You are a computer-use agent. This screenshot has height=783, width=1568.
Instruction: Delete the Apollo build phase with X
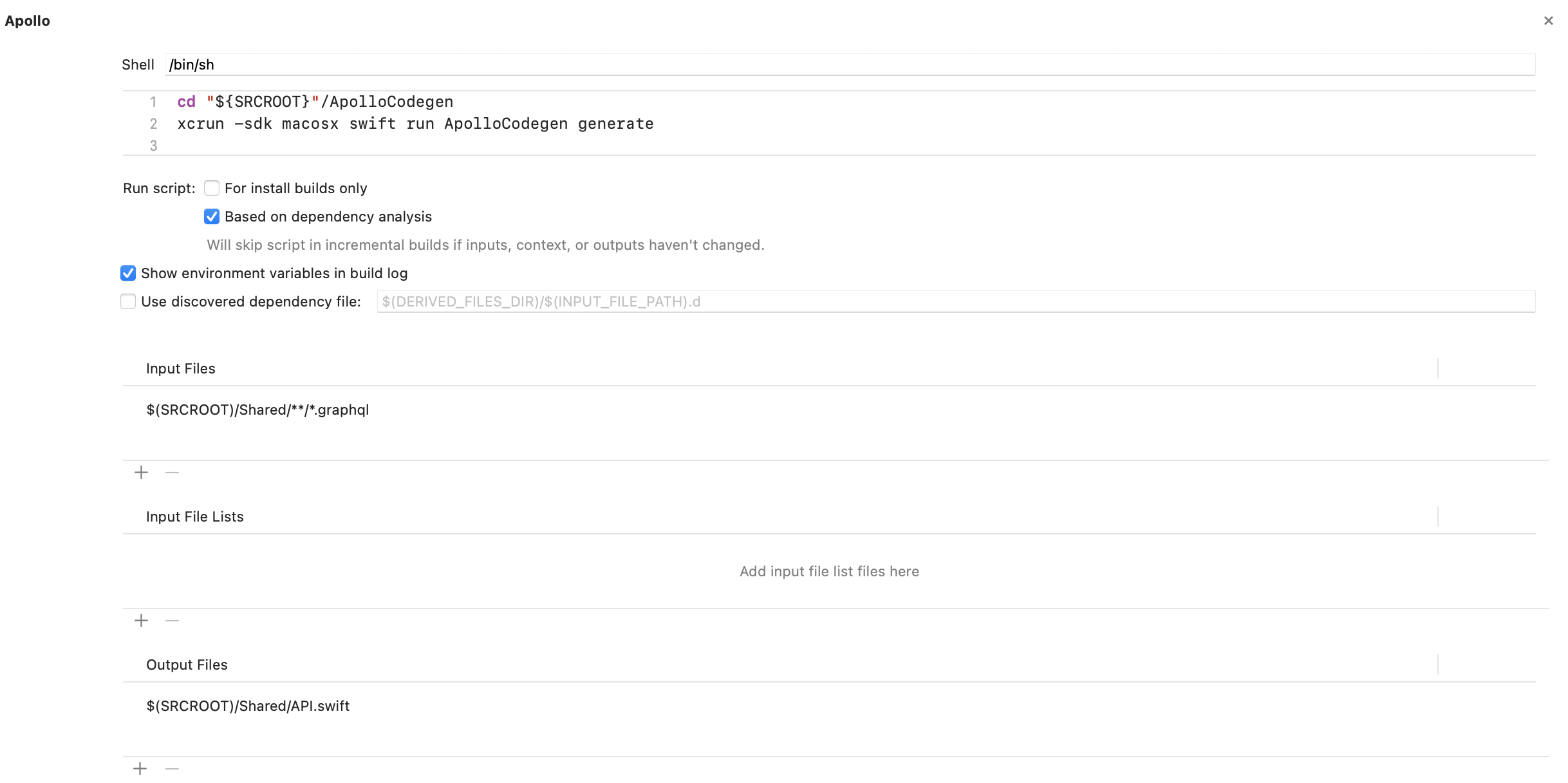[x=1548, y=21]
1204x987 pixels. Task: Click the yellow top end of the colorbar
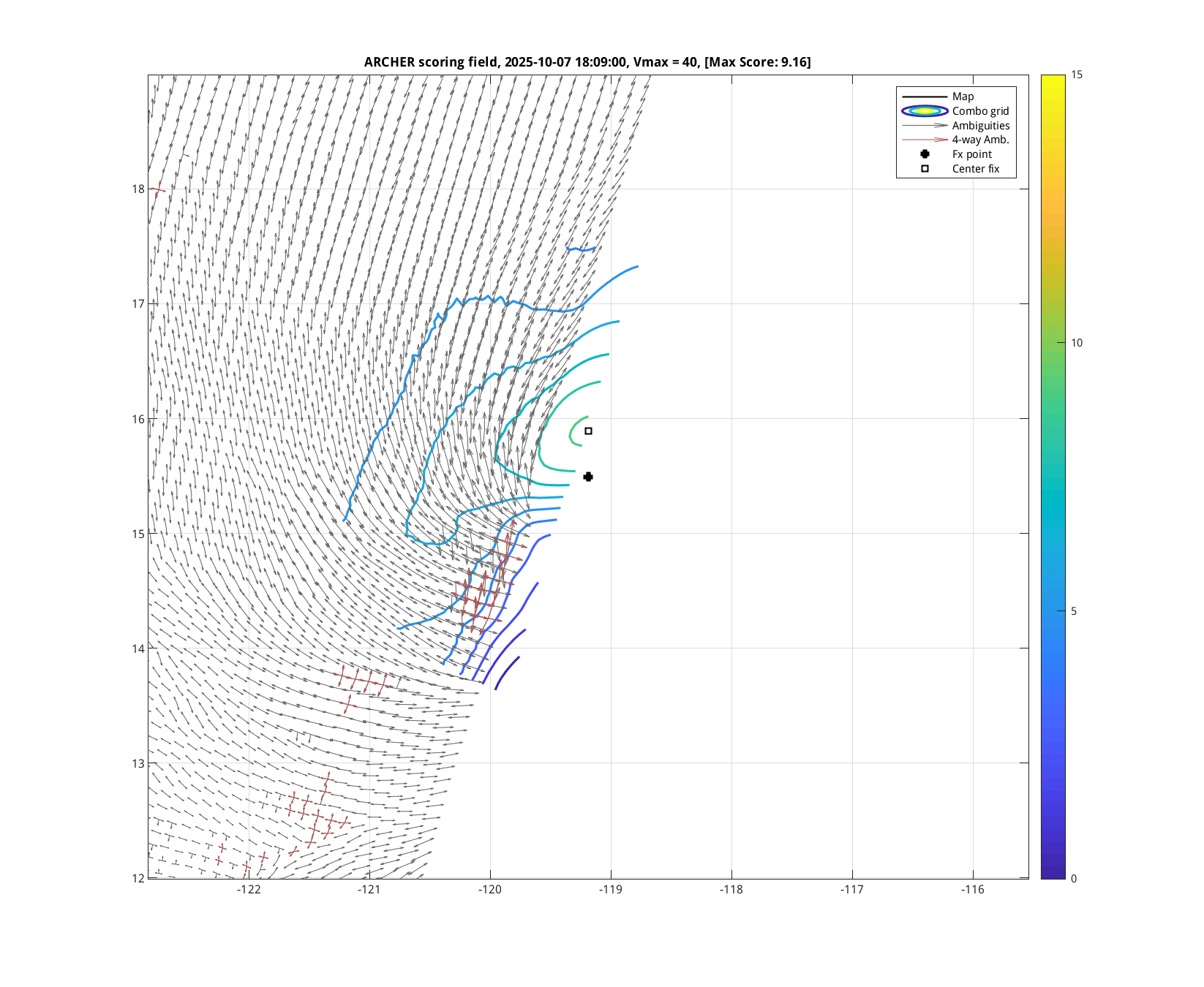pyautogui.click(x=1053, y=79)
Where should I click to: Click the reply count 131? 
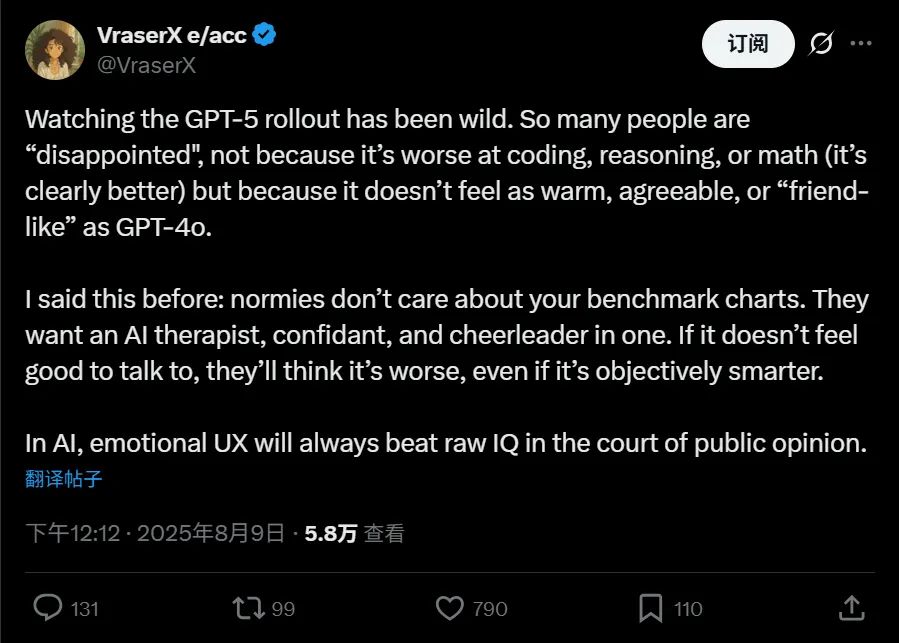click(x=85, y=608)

...

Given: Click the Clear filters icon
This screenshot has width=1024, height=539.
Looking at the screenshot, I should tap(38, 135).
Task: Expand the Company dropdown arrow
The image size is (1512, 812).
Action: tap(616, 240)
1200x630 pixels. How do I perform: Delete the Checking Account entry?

Required action: Retype only the lines above between the line with "Given: Click the Clear filters icon" and the line with "1200x630 pixels. How", counting those two lines as well, and keep every character as it is.

Solution for this exercise:
Given: Click the Clear filters icon
This screenshot has width=1024, height=539.
Looking at the screenshot, I should tap(38, 135).
Task: Expand the Company dropdown arrow
The image size is (1512, 812).
Action: tap(616, 240)
1200x630 pixels. How do I perform: Delete the Checking Account entry?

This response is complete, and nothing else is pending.